6. Put a tenancy agreement in place
A tenancy agreement is a contract between you and your tenant. The main advantage of having a written tenancy agreement is that it sets out the rights and responsibilities of both tenant and landlord in a way that is legally enforceable. This keeps disagreements to a minimum because both sides know where they stand. It should cover things like lease length, restrictions e.g. pets, late payment penalties, service charges and repairs. By using an agent like Pinpoint, experienced in letting property Northern Ireland, you will ensure that your tenancy agreement is legally compliant with the most uptodate legislation and so safeguarding your rights as a landlord.
7. Register as a landlord
All private landlords in Northern Ireland need to register with the Landlord Registration Schemewebsite, for which there is a cost. The Registration Certificate is then valid for three years. We can't do it for you, but our staff will sit with you and help you through the online process if you need any assistance.
8. Make an inventory
Shortly before the tenant moves in, make sure you or your agent has made an inventory of the contents of the property and its condition. If an inventory is not carried out, or if it was insufficiently detailed, then it may not be clear how the property should be left before departure, which could lead to a deposit dispute. Dealing with a deposit dispute can be stressful and costly for those involved so it’s always preferable to avoid this. For more information read our article on The importance of inventory for landlords and tenants
9. Collect the deposit and start receiving rent
You are legally required to put your tenant’s deposit in a government protected scheme. We register deposits with a scheme called the Tenancy Deposit Scheme to the benefit of both tenants and landlords. It will soon be time to collect the rent. You’ll need to decide whether you want to do this yourself, or let your agent take care of it.
10. Property inspections
You want to know your property is being looked after. Visiting the tenants every six months to check all is ok is recommended. As part of our tiered level of Residential Lettings service Pinpoint can take care of this for you.
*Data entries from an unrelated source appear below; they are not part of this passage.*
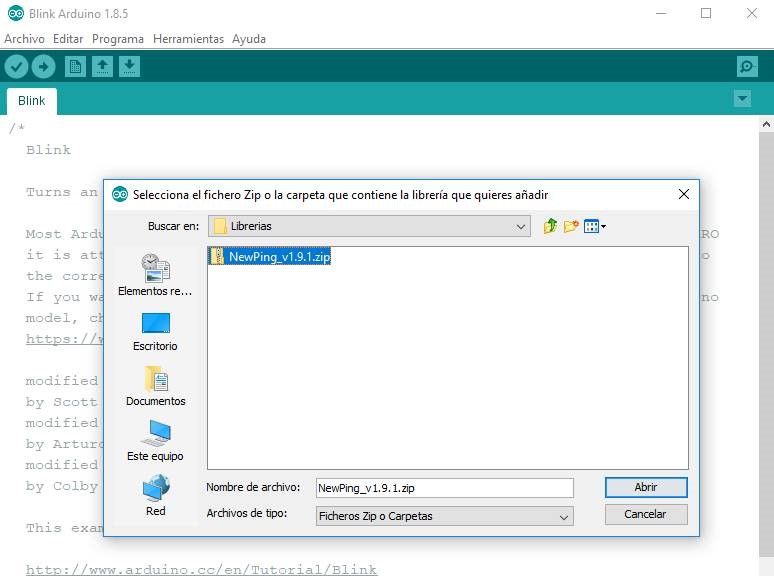Expand the 'Buscar en' Librerias dropdown
The width and height of the screenshot is (774, 576).
pyautogui.click(x=521, y=227)
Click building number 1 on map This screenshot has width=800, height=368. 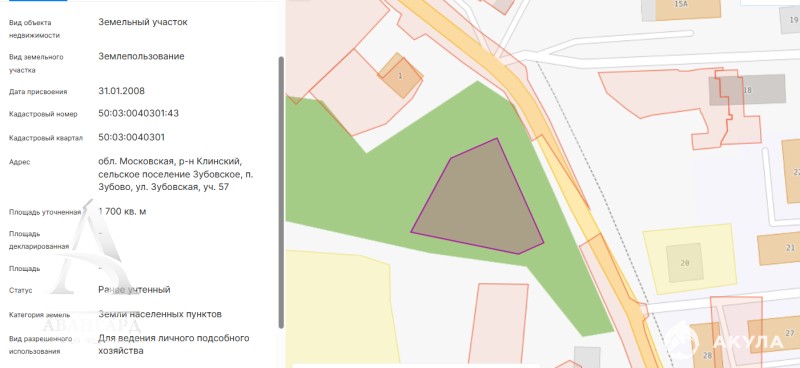(x=401, y=76)
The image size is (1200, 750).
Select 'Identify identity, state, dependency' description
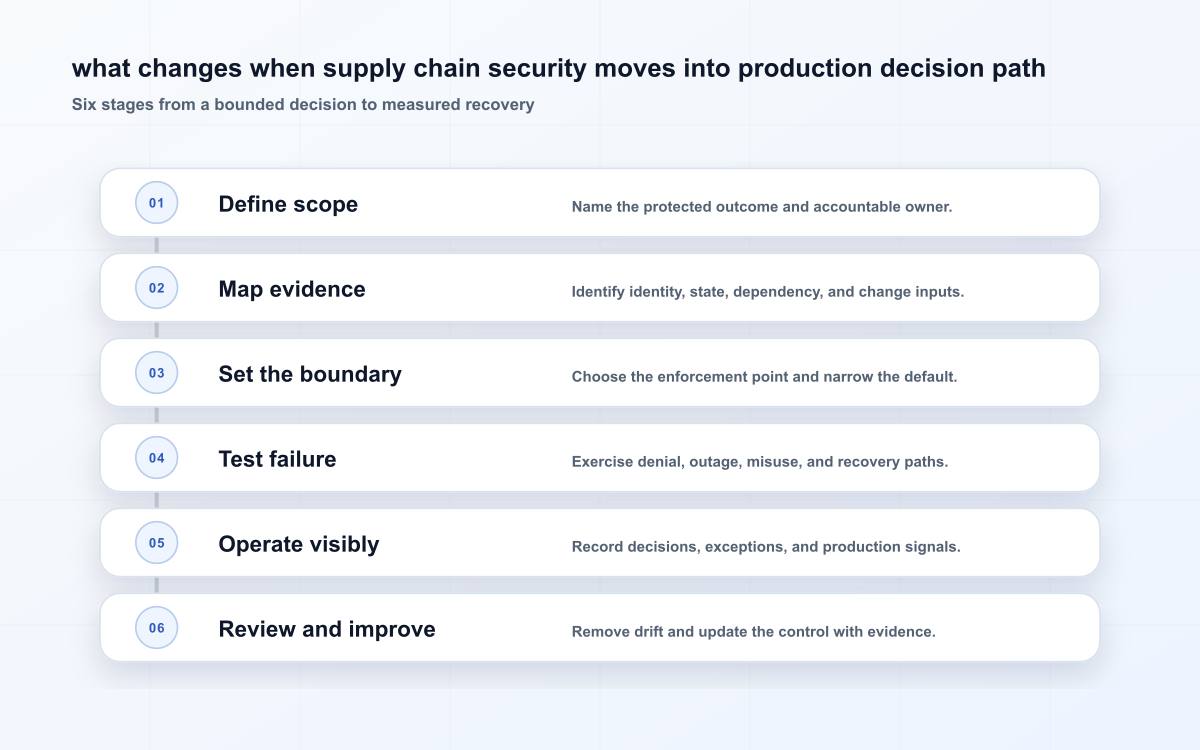tap(768, 292)
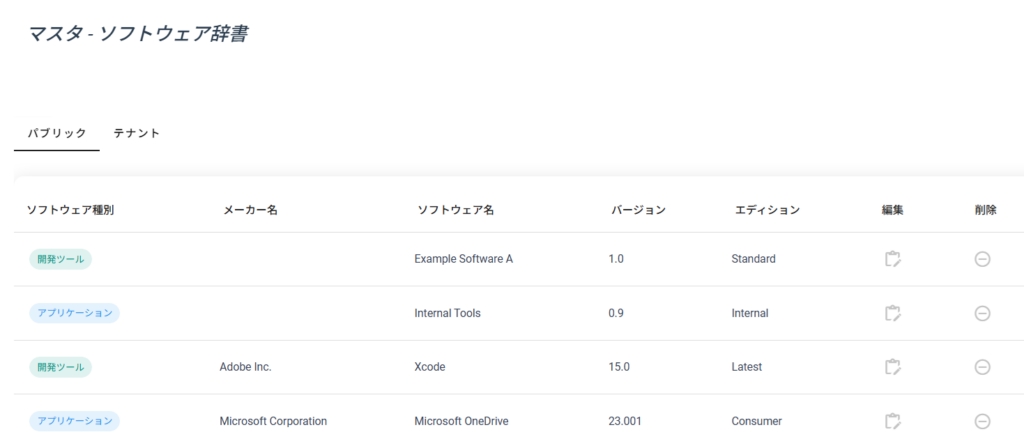This screenshot has height=448, width=1024.
Task: Open edit icon for Internal Tools
Action: pos(893,313)
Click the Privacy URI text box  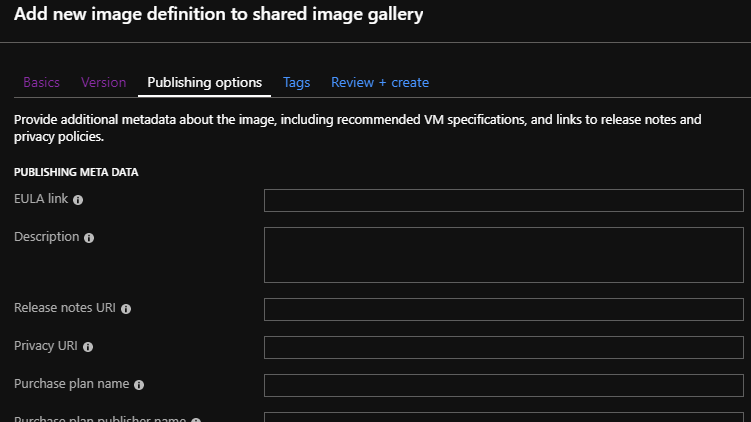503,347
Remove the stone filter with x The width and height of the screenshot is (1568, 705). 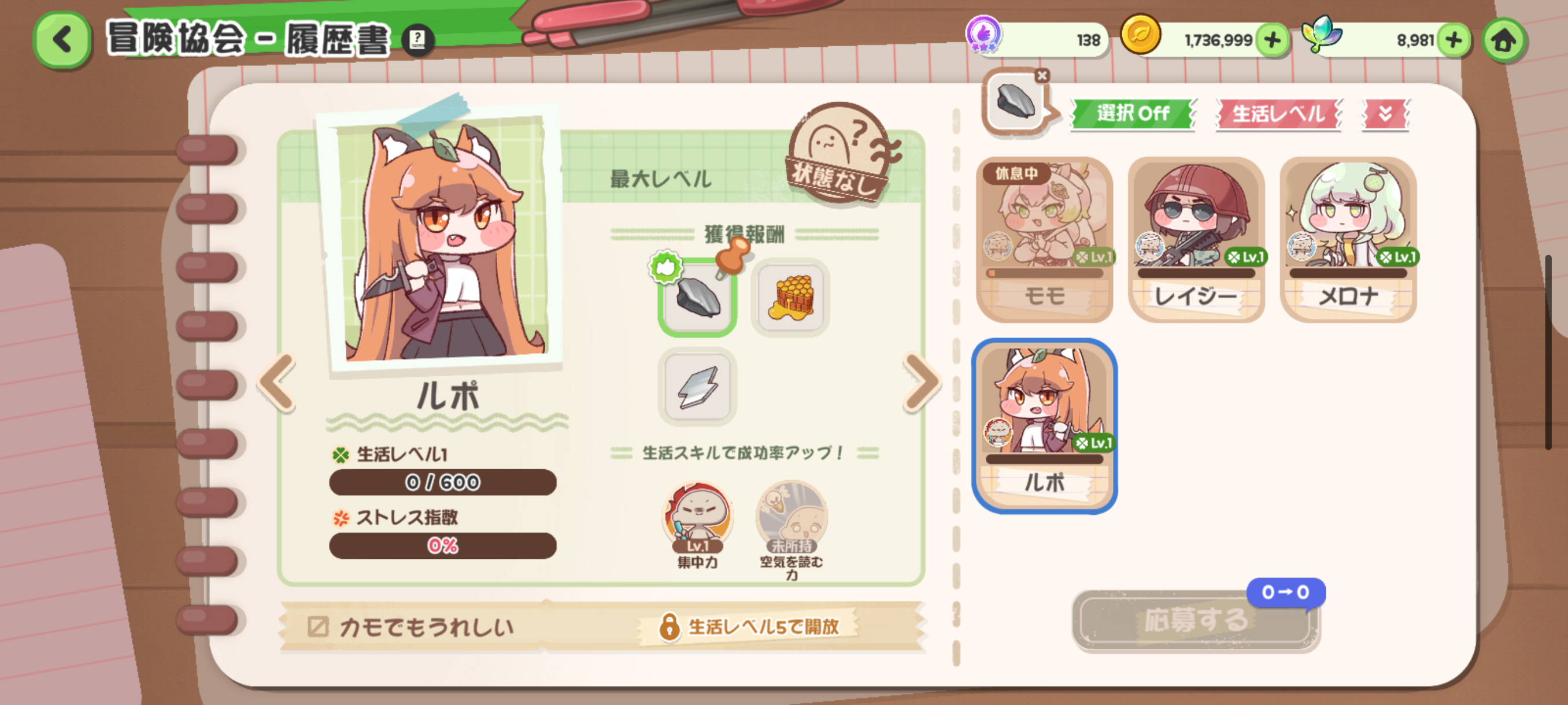coord(1042,76)
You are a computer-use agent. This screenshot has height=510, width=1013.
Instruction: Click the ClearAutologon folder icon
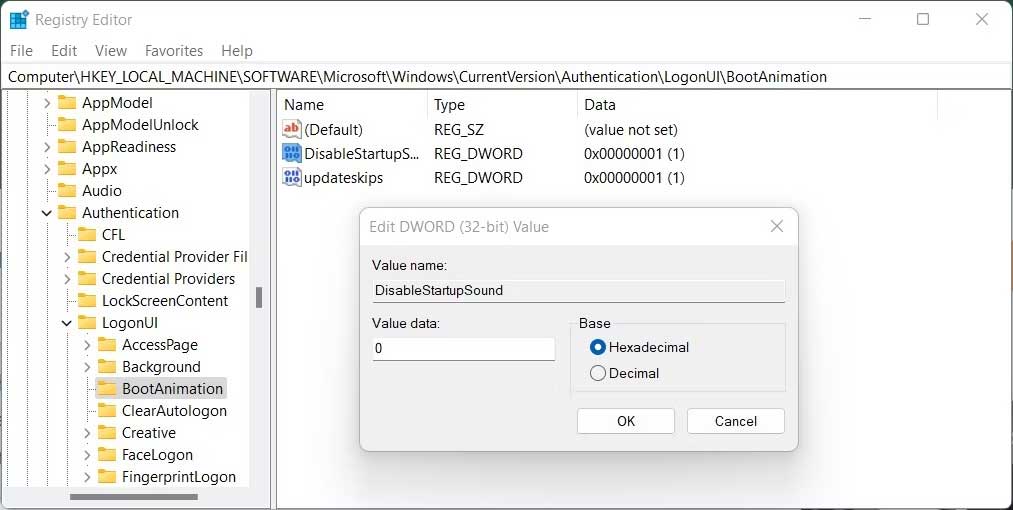(107, 411)
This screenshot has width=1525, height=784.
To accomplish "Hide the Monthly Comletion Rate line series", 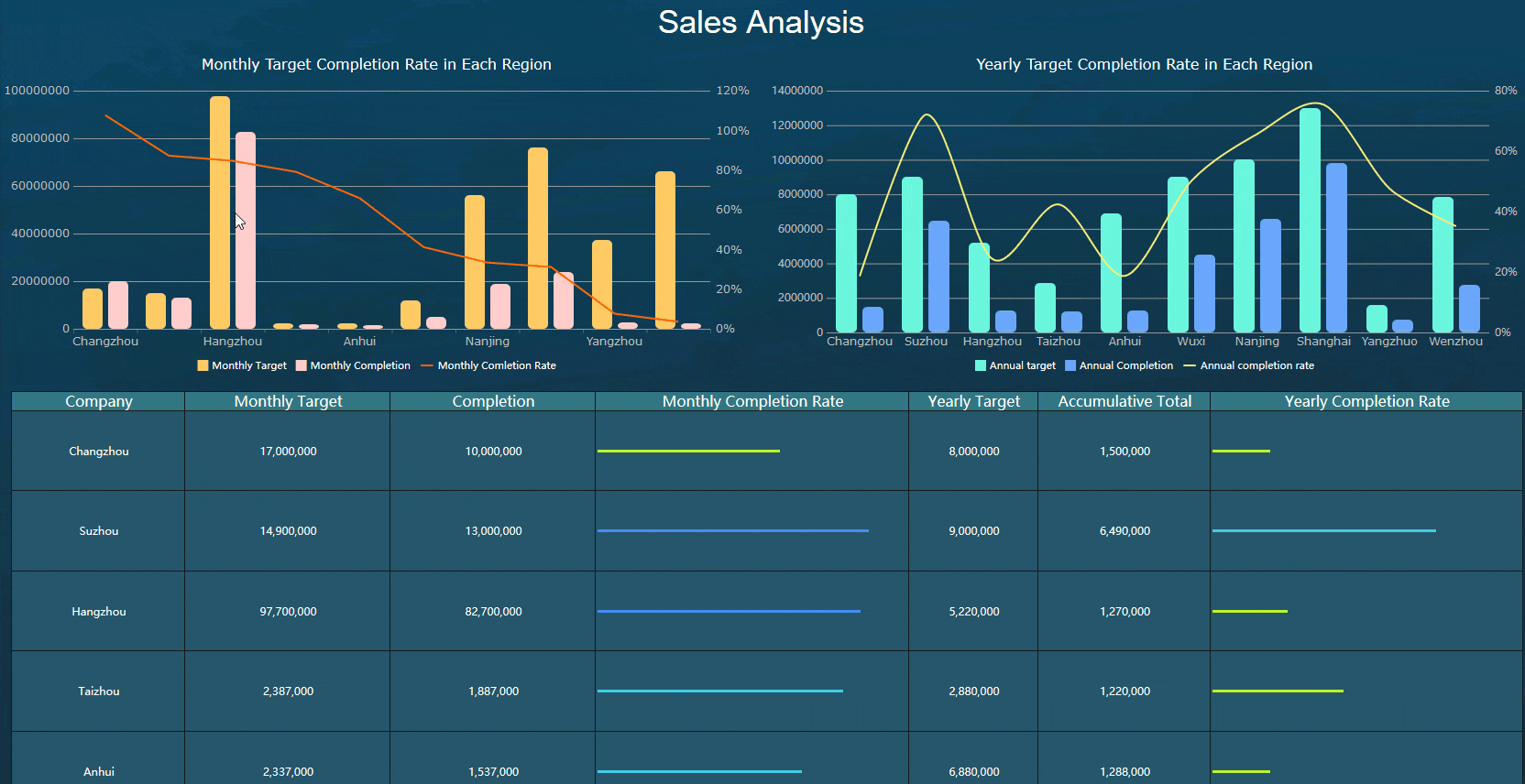I will (x=488, y=365).
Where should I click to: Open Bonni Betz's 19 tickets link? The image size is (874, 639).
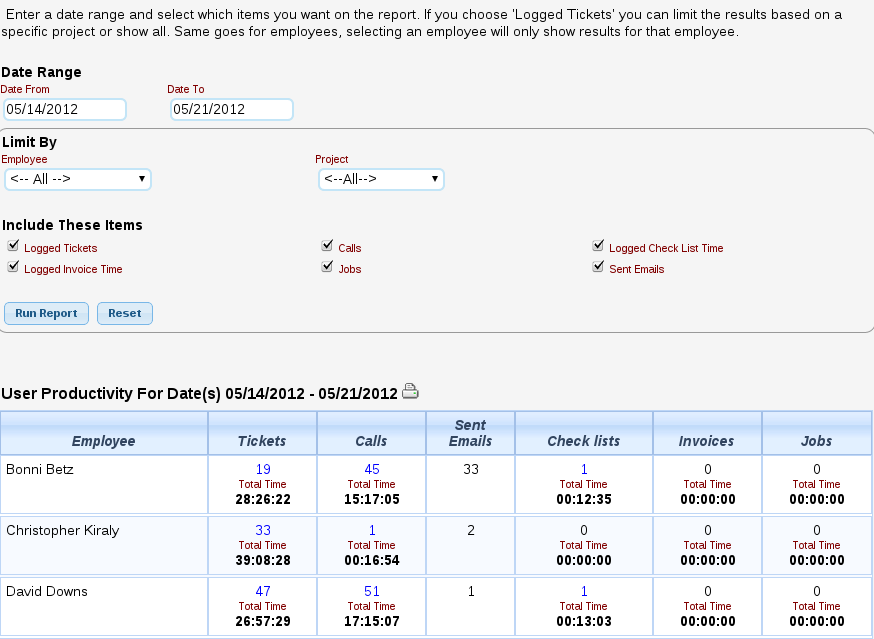[x=263, y=469]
11. Maintaining the property
As time goes on, it’s inevitable that your property will receive some wear and tear. Both the landlord and the tenant bear a responsibility to maintain the property at the standard it was first let. Remember, keeping on top of small problems now could help you save large sums of money later. Some agents, like Pinpoint, offer a property management service which you can avail of depending on the level of service you choose.
12. Renewing or ending the tenancy
You’ll be surprised how quickly the initial contract passes by. As it comes to a close, it’s time to decide whether you wish to renew or terminate the tenancy contract. If you choose to terminate you must give your tenant the appropriate notice. If you (and the tenant) choose to renew, they, their guarantor and you will need to resign to a new lease period.
If they, or you, do not wish to renew the tenancy at the end of the lease period then it comes to an end and it’s time for your tenant to move out. You’ll need to revisit the inventory, settle any disputes and return the deposit. Consider what to do next with your property. Is it time to sell or will you let again?
If you wish to let the property again - return to step 2 above and start over again. But don’t forget to consider any work you need to do to the property before it returns to the market.